Make the ResourcePool hold FBOs as a per-context resource.
This is an attempt to get out of the FBO sharability mess (unfortunately
we can't just stop having persistent FBOs, due to NVidia performance).
We now require the client to tell us whenever a context is going away,
and we try to be more careful about not deleting them in the wrong context.
Also, we assumed FBO names were globally unique, which isn't necessarily
true, so re-key them.
For good measure, we were deleting FBOs off the freelist from the front,
not the back as we should have -- fixed.
We have a problem when trying to delete an EffectChain or ResourcePool;
we might have created FBOs or VAOs in the wrong context. Work around it
for now (unbreaking Kdenlive) by making VAOs non-persistent again,
and simply never deleting FBOs (leaking them).
A proper solution here will be hard, unfortunately, and will nede some thought.
Many of the rows in the support texture are exactly the same,
so don't store the duplicates; gives a small performance boost.
In a sense, this is exactly the same property that GPUwave uses
with drawing multiple quads at the lower level.
Stop the FFTPassEffect Repeat test after FFT size 128.
The reason is that the 256 test uses texture sizes of 256*31=7936,
and above ~3900, some cards (at least both my Intel and NVidia card)
start having accuracy issues on some sizes. The test happens not to
die on this for semi-obscure reasons, but that's mostly by accident,
and in any case, requiring 8k textures for a unit test might be
a bit on the upper side.
Redo FBO association yet again, this time per-texture.
According to http://adrienb.fr/blog/wp-content/uploads/2013/04/PortingSourceToLinux.pdf,
you want an FBO per-texture, not just format. And indeed, I can measure a very slight
performance improvement on both NVidia and ATI for this.
Seemingly this _also_ costs on NVidia; the demo app is down 0.9 ms/frame or so.
This rapidly started approaching complexity worthy of the ResourcePool,
so I moved the functionality in there even though it's not context-shareable.
We support 1.10 (for OpenGL 2.1 cards), 1.30 (for OpenGL 3.2 core contexts),
and 3.00 ES (for GLES3). There's some code duplication, but thankfully
not a whole lot.
With this, we compile in core contexts without any warning from ATI's driver,
and should also in theory be GLES3 compliant (tested on NVidia's desktop driver).
Make handling of non-RGBA sRGB textures more consistent.
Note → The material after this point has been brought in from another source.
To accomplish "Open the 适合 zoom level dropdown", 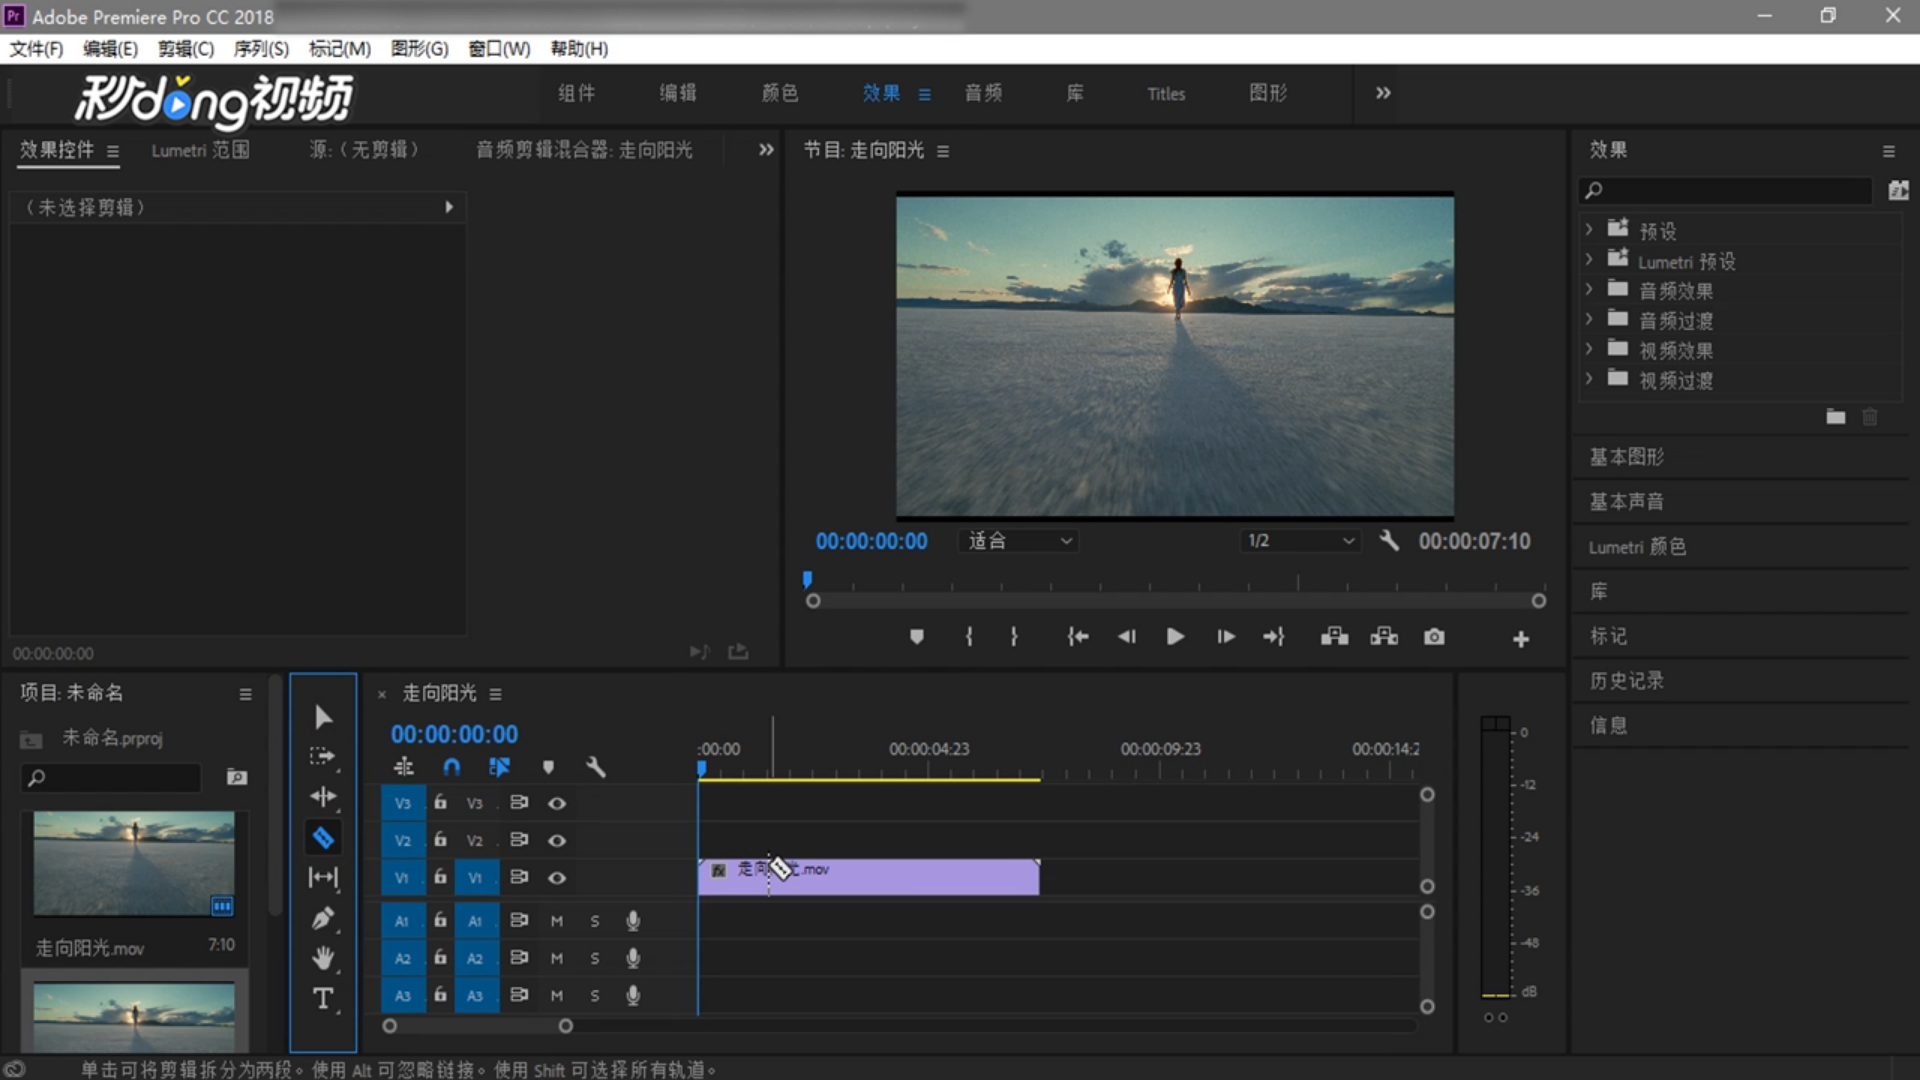I will tap(1020, 541).
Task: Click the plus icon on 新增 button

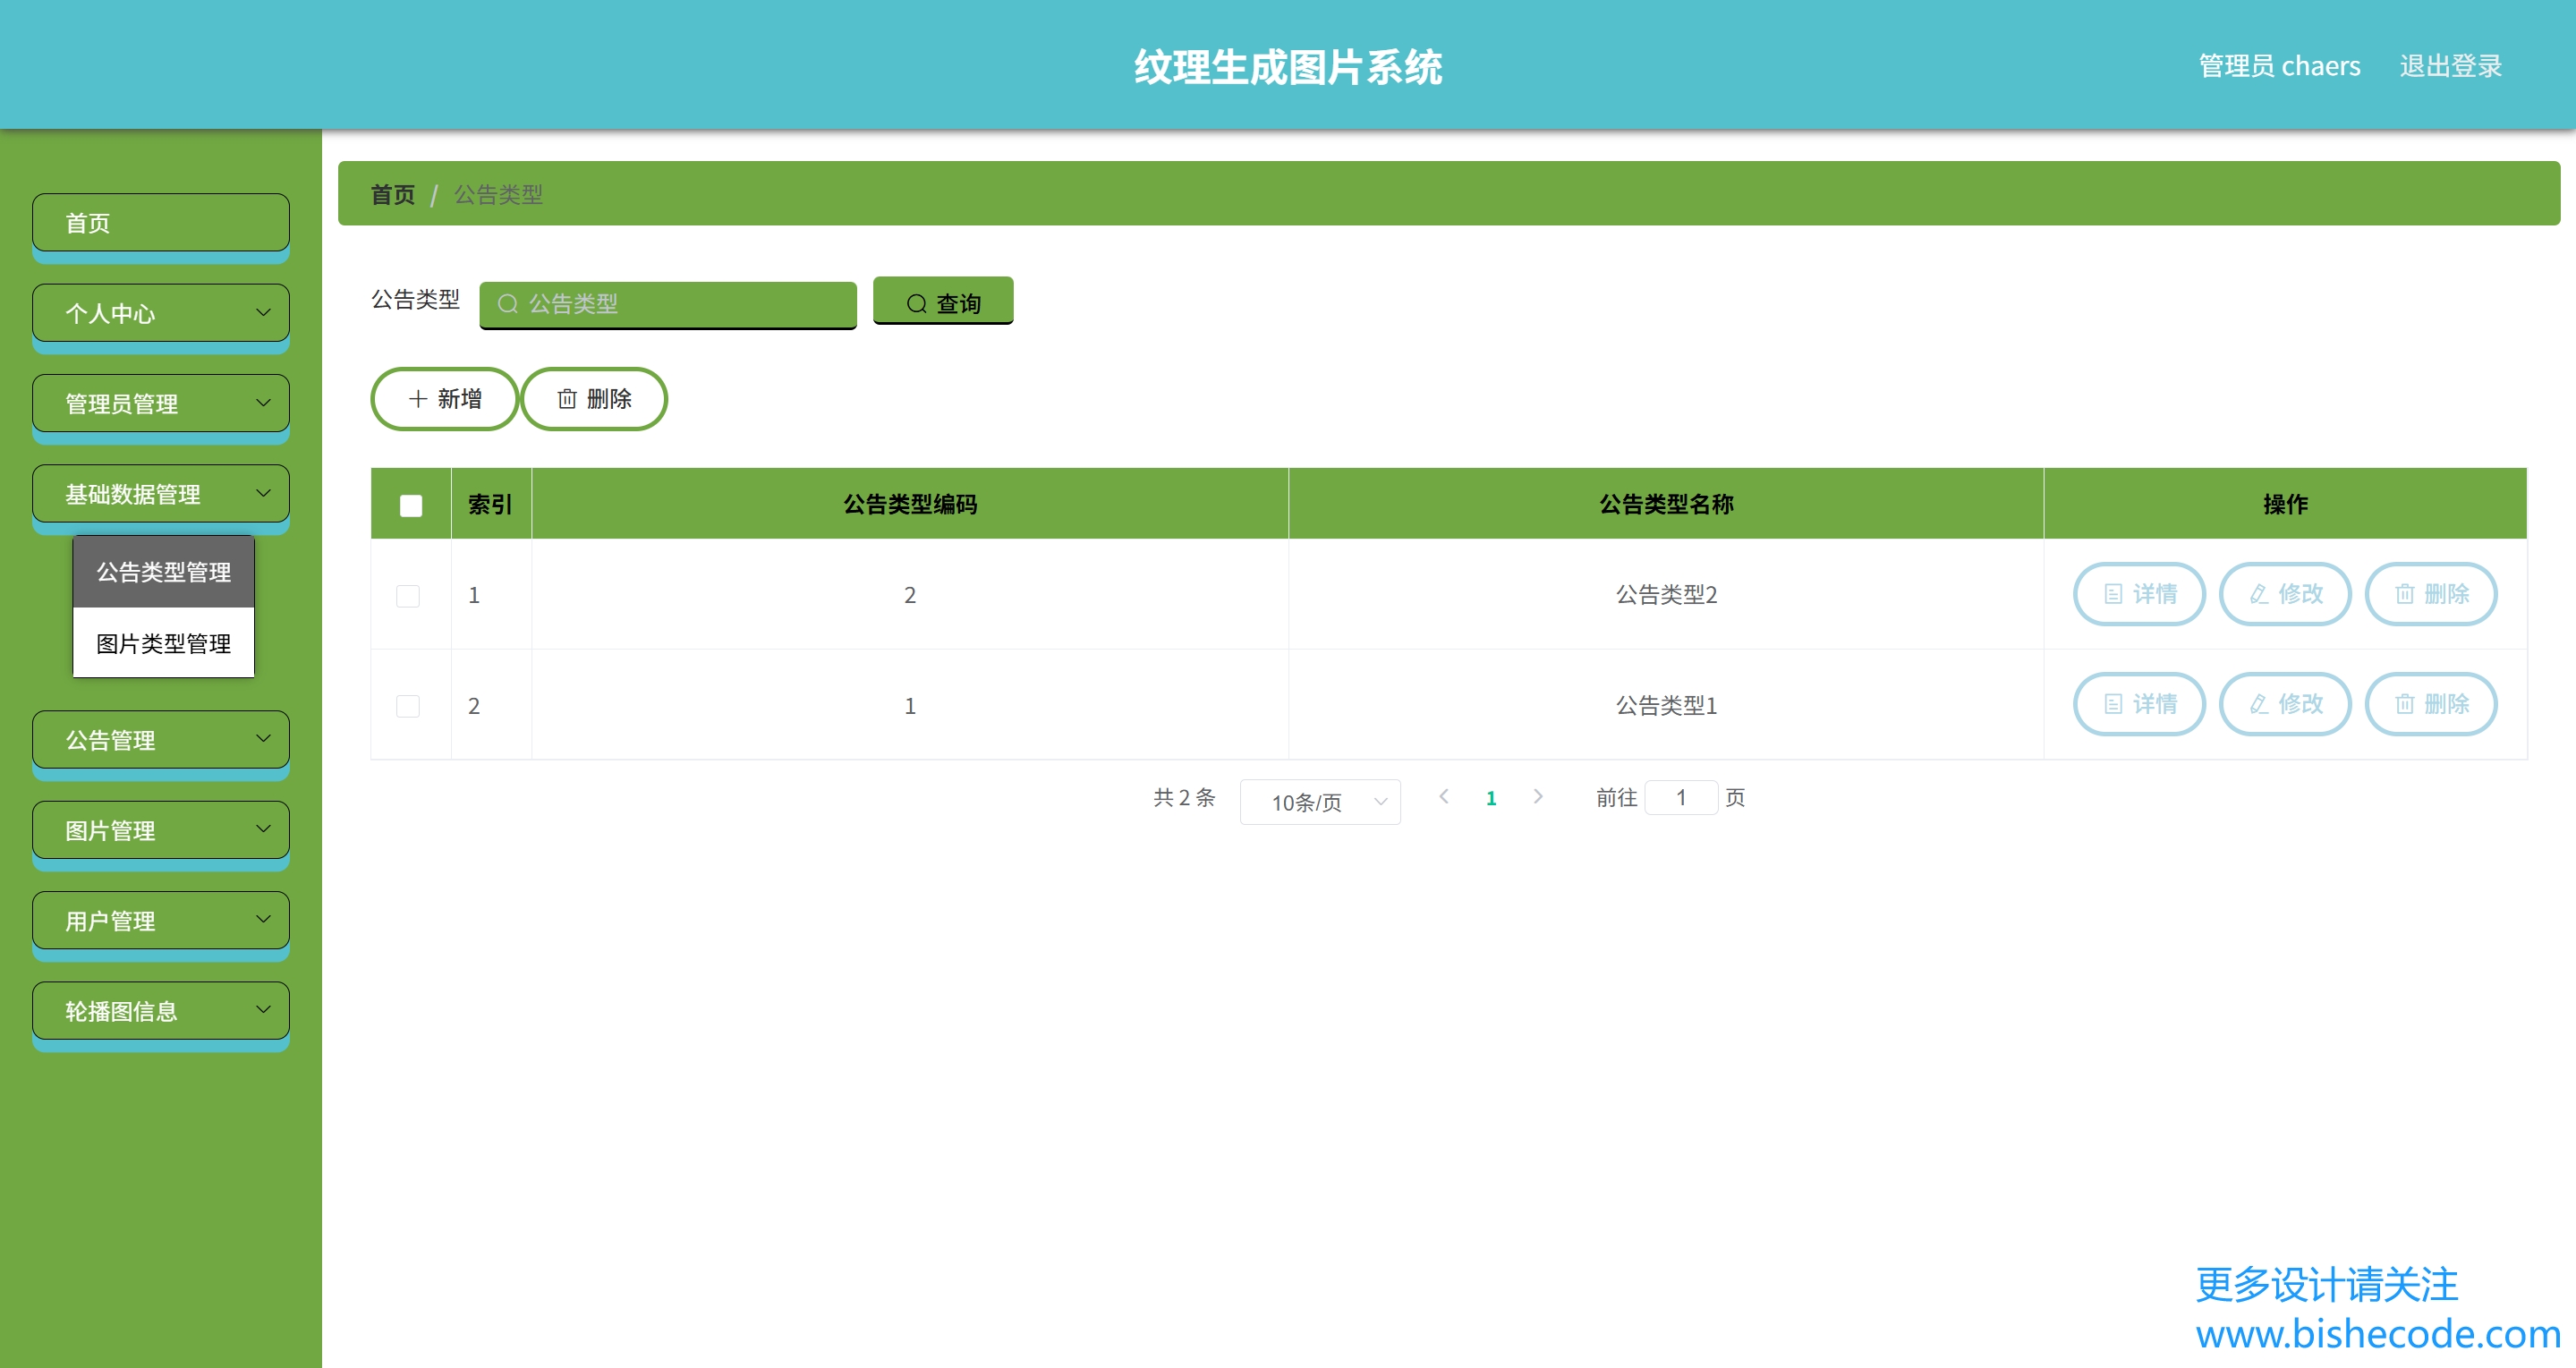Action: coord(418,399)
Previously, we'd ask the driver to convert these to RGBA, which maybe
isn't ideal, and certainly doesn't work with GLES. Now we send in
the right format for RGB and RGBA, and refuse hardware conversions with
single-channel (which GLES doesn't accept). I don't think this is optimal,
but finding a use-case for sRGB single-channel is a bit tricky anyway,
and the fallback is fast, too.
Reduce the amount of arithmetic in the BlurEffect shader a bit.
We did additions and subtractions with zero, which is sort of a waste
on scalar architectures. Helps ever so slightly on the demo app on my NVidia
card (3–4%).
Seemingly creating and deleting them is crazy expensive on NVidia
(~3 ms for a create/delete pair), so 6dea8d2 caused a performance
regression at high frame rates. Now we instead keep one around per
context (they cannot be shared), which brings us basically back
to where we were performance-wise.
Make Phase take other Phases as inputs, not Nodes.
This was a refactoring I wanted to do for a while, but actually finding
the right structure was a bit tricky. In the process, the entire phase
generation logic was rewritten, but the separation between compilation
and Phase construction is much cleaner now, and the logic in general
is easier to follow with more use of explicit recursion.
I'm still not 100% happy about what might be overuse of output_node;
we still need to link Phase and Node (the link just goes the other way
now), but I'm not sure we need to use it in all the cases we currently do.